Il bilancio della FISG dopo il mondiale di Bolzano
Questa mattina, presso la casa dello sport di Trento si è tenuta la conferenza stampa della FISG per un bilancio del Campionato Mondiale di hockey su ghiaccio Divisione I Gruppo A tenutosi a Bolzano dal 28 aprile al 4 maggio.
Sono intervenuti Andrea Gios, presidente di FISG, Thomas Rottensteiner, vicepresidente di FISG, e Marcello Cobelli, responsabile del settore hockey di FISG e presidente del Comitato Organizzatore del WMIA.

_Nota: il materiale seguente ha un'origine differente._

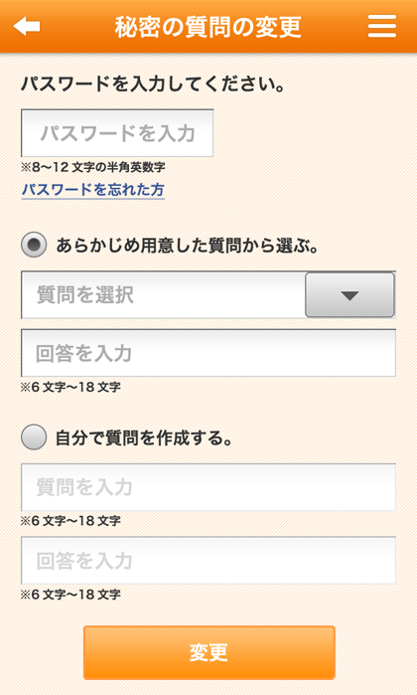Select the あらかじめ用意した質問から選ぶ radio button
Viewport: 417px width, 695px height.
tap(34, 245)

“È stato un mondiale certamente deludente rispetto alle attese che avevamo di essere promossi“. Esordisce così il presidente Andrea Gios. E poi prosegue con “nonostante la prestazione sia stata al di sotto delle nostre aspettative la prestazione della squadra è stata migliore rispetto a quella del mondiale precedente di Nottingham. Questo miglioramento è stato frutto di una preparazione più accurata che è stata possibile perchè sono stati apportati dei correttivi rispetto all’anno scorso e quest’anno abbiamo avuto la fortuna di avere tutti gli atleti disponibili con più largo anticipo“.
La conferenza prosegue e sono diverse le tematiche affrontate. Dalla mancanza di impianti sportivi adeguati, al poco utilizzo dei giovani nelle principali squadre di hockey su ghiaccio che militano in ICEHL ed ALPSHL. E poi ai problemi di uno sport scarsamente diffuso sul territorio nazionale: secondo il Presidente c’è bisogno delle grandi citta come Torino e Milano per permettere la diffusione dell’hockey su ghiaccio.
Al momento però, come emerge dalla conferenza, non viene preso nessun provvedimento. FISG dovrà parlare con coach Mike Keeanen per capire le sue condizioni di salute, e se potrà continuare a mantenere l’impegno preso con la Nazionale azzurra. Staremo a vedere.